Darbe konuşmasını bile hazırlamış
Abone olDönemin 1. Ordu Komutanı Orgeneral Çetin Doğan'ın başkanlığındaki bir cunta darbe planı yaptı. Darbe konuşması bile hazırdı..
Dönemin 1. Ordu Komutanı Orgeneral Çetin Doğan'ın
başkanlığındaki bir cuntanın 2003 yılında hazırladığı öne sürülen
darbe planında insanı hayrete düşürecek eylemler yer alıyor.
Çetin Doğan'ın ismi ise Ergenekon soruşturması kapsamında
hazırlanan iddianamelerde geçiyor.

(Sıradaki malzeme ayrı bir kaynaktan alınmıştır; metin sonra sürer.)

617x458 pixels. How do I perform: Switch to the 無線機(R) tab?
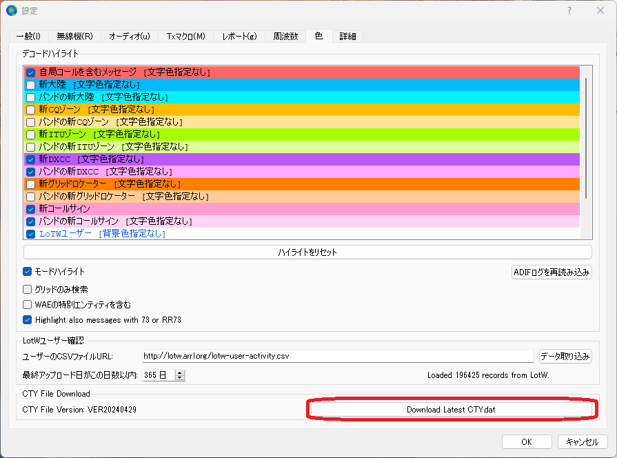(x=76, y=36)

Doğan'ın ismi, Ergenekon
klasörlerinde, orduda mezhepçi kadrolaşma iddiaları ile
anılmıştı.
Ergenekon soruşturması kapsamında tutuklanan Cumhuriyet Gazetesi
Ankara Temsilcisi Mustafa Balbay'a ait olduğu iddia edilen
günlüklerden itiraf, plan ve konuşmalar çıktı. AK Parti'nin
iktidara geldiği dönemde 1. Ordu komutanı olan Çetin Doğan'ın, o
güne (darbeye) hazırlandığı iddia ediliyor.
Dönemin Jandarma Genel Komutanı Ergenekon sanığı Şener Eruygur ile
Baykal arasında geçen bir telefon konuşmasından bahsediliyor.
Balbay'ın günlüklerinin 'düşsel bir öykü' başlığı taşıyan bölümünde
Mehmet adlı kişiyle yapılan bir söyleşiye yer veriliyor.
Söyleşide, darbeye karşı çıkan dönemin Genelkurmay Başkanı Hilmi
Özkök'ün, 'ya değişeceği ya gideceği'
belirtiliyor. Özkök'ün bazı emirlerinin yerine getirilmediğinden
bahsediliyor. Aynı söyleşide Özkök'ten, 'en büyük
kaygımız.' diye söz edilirken, 'karada ve havada rahatız'
deniliyor.
31 Mart 2003 tarihinde by-pass ameliyatı geçiren Çetin Doğan,
ameliyattan hemen önce ordu komutanlarıyla konuşmak ve toplanmak
üzere hazırlık yapmış. Balbay'ın günlüklerinde şu ifadeler yer
alıyor: "Çetin Paşa, Aktüel'deki yazıyı okuduktan sonra
demiş ki ameliyattan önce tabancam yan tarafımdaydı. Şimdi çapraz
tutuştayım. O hazır, onunla ilgili gidişte bir sorun yok.
Ameliyattan önce İzmir'de ordu komutanlarıyla konuşmak, toplanmak
üzere hazırlık yaptı. Orada yapacağı konuşmayı hazırladı. Bunu
bilgi olsun diye Genkur'a (Hilmi Özkök) gönderdi. Yaşar Paşa (Yaşar
Büyükanıt) bir üste iletmedi. Konuşması ağırdı. Türkiye böyle
gitmez, hükümet bu işi götüremiyor, türündeydi. Kesin konuşmayı
yapacaktı. Aytaç Paşa (Aytaç Yalman) yap demiş."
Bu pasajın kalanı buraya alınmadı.